The U.S. Supreme Court’s gay marriage decision will accelerate these trends, the memo said.

“Several conservative states have retreated from religious freedom legislation – most recently Indiana and Arkansas – due to the business community wanting to avoid appearing anti-gay,” the Boy Scouts’ memo noted.

The scouting organization no longer holds the position that homosexuality is “immoral and unclean,” a position the organization successfully defended before the Supreme Court in a 2000 lawsuit that sought to force the organization to change its moral standards.

Many local councils, leaders, and supporters now openly disagree with the leadership standard barring active homosexuals from leadership, the Boy Scouts of America noted.

The organization promised to “steadfastly defend the right of religious chartered organizations to select leaders whose beliefs are consistent with those of the religious organization.”

It advocated moving towards a policy that “accepts and respects different perspectives and beliefs.”

The Boy Scouts of America referred to a memo from the Hughes, Hubbard & Reed law firm that said Boy Scout units which are not chartered by religious organizations could not exclude homosexuals from leadership.

The memo said religious-sponsored Boy Scout groups could face the risk of a lawsuit from a homosexual activist seeking admission, but that any lawsuit challenging a religiously-chartered scouting unit would be “unlikely to succeed or even make much progress” due to existing religious freedom protections, such as a 2012 Supreme Court decision which recognized constitutional protections for religious organizations to choose their own leaders.

The memo also predicted a low likelihood of success for a lawsuit seeking to force the Boy Scouts of America to end a relationship with a religiously-chartered organization because it does not include homosexual adults.

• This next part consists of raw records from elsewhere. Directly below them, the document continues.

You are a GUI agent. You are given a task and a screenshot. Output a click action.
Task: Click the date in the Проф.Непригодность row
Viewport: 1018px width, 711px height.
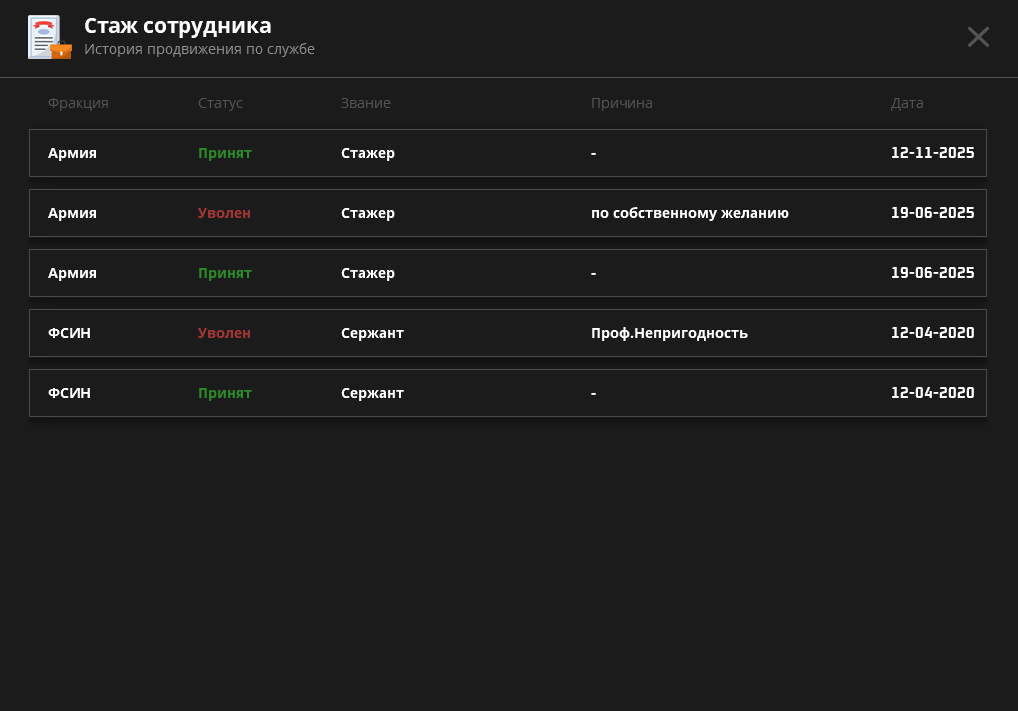(932, 333)
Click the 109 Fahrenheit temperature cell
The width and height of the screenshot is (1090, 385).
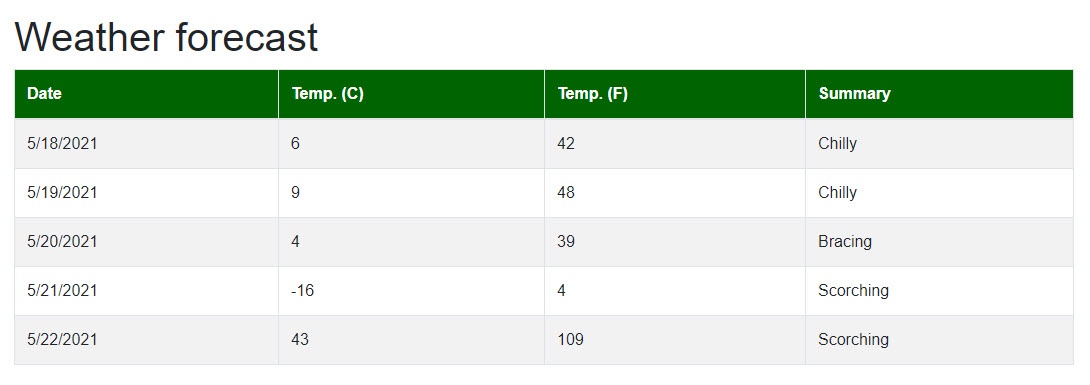tap(674, 340)
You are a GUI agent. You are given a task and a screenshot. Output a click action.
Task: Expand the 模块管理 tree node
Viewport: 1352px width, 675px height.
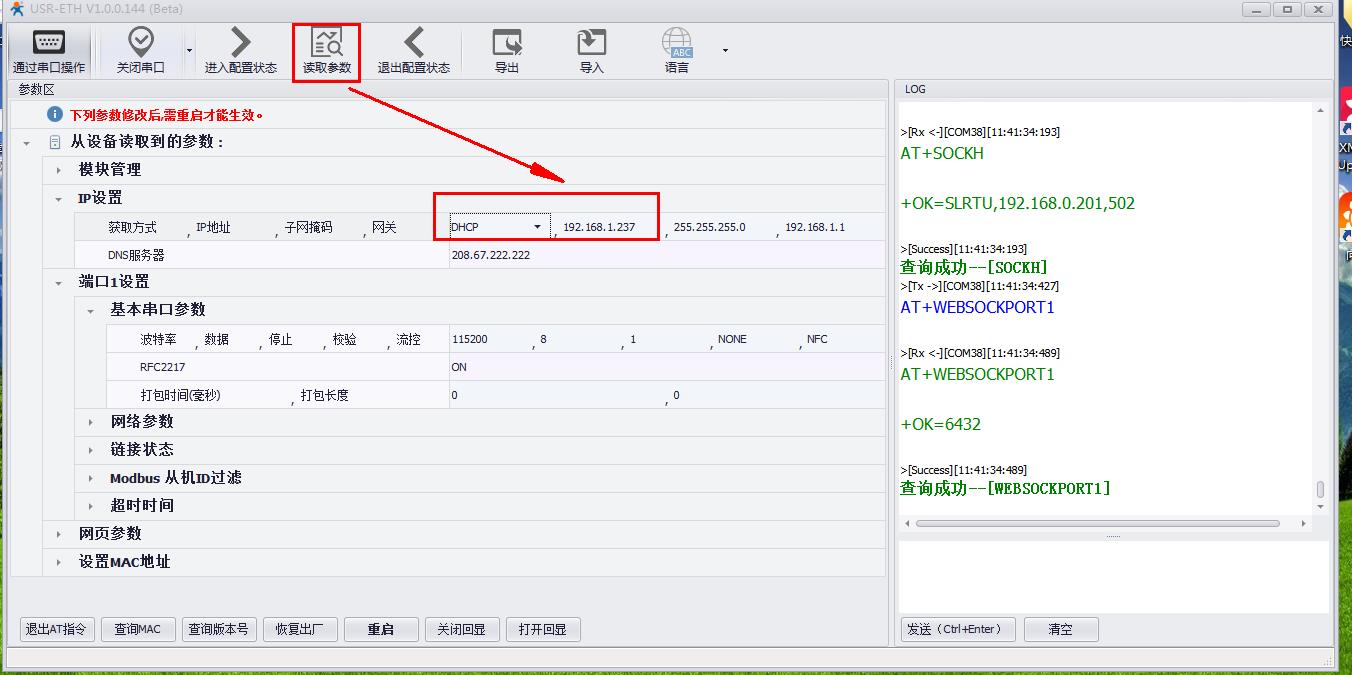pos(59,170)
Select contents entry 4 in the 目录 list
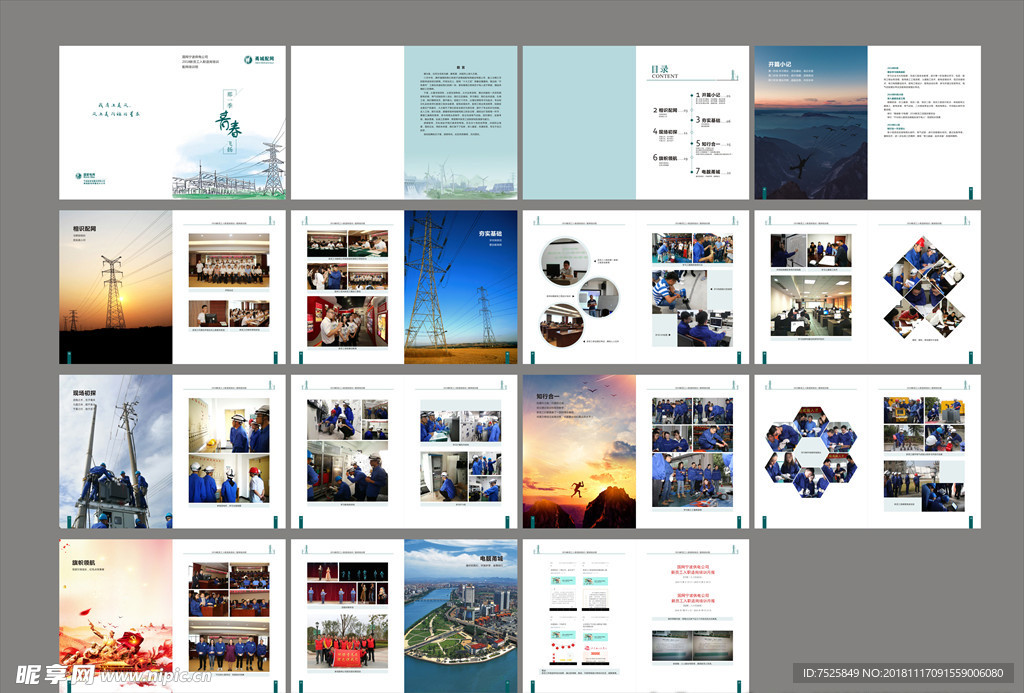 pos(667,134)
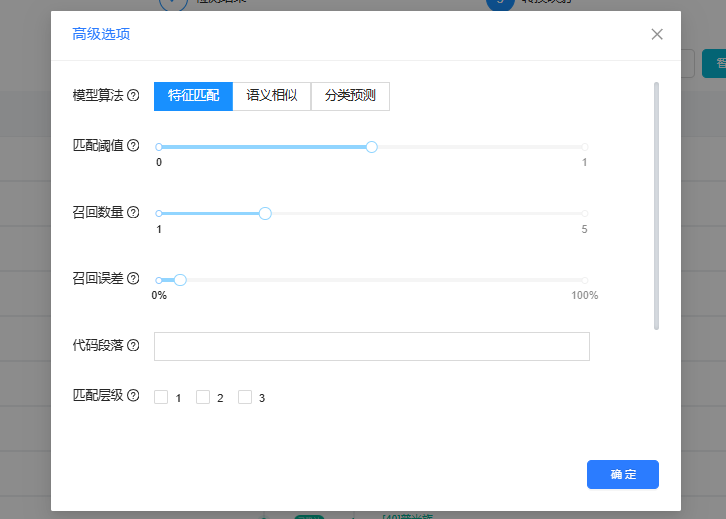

The memo said the Boy Scouts of America would “not seek to exert pressure on any religious chartered organization” but would “help safeguard the religious chartered organizations by defending their protected expression and religious liberties.”

Matthews, however, predicted the policy change will cause problems for churches that do not condone homosexual acts.

“Even if you believe the BSA’s statement that it will bear the costs of defense, the disruption of having to deal with the litigation process, the adverse publicity and the likely intimidation of donors and church members will likely be detrimental to the overall mission of churches and religious organizations,” he said.

Religious-chartered organizations will be vulnerable to legal challenges under state laws governing public accommodations, he added.

“Granting the use of facilities to the BSA – with its acceptance of homosexuality – by religious organizations could result in the loss of their legal protection to deny facility use to other ‘gay-friendly’ or homosexual advocacy groups.”

A church-chartered council will still be under the guidance of local, state, and national Boy Scout groups that now allow homosexuals in leadership positions, Matthews said.

“It is difficult to see how a court will uphold a religious organization’s claim that allowing homosexual adult leaders violates its religious beliefs, when that same religious organization is sending its unit to activities, events and facilities under the leadership of homosexuals,” he said.

Matthews argued the Hughes, Hubbard & Reed memo was incorrect to hold that Supreme Court decision that allows religious schools to set moral and religious standards for teachers will apply to scout leaders. Scout leaders are “rarely involved in ministerial activities or religious instruction.” They teach camping and other outdoor skills, not religion, he said.

The Boy Scouts of America has faced significant corporate and political pressure to change its moral teachings and its membership policies. The organization announced it would allow openly homosexual members, but not leaders, in May 2013.

CNA contacted the National Catholic Committee on Scouting for comment, but did not receive a response by deadline.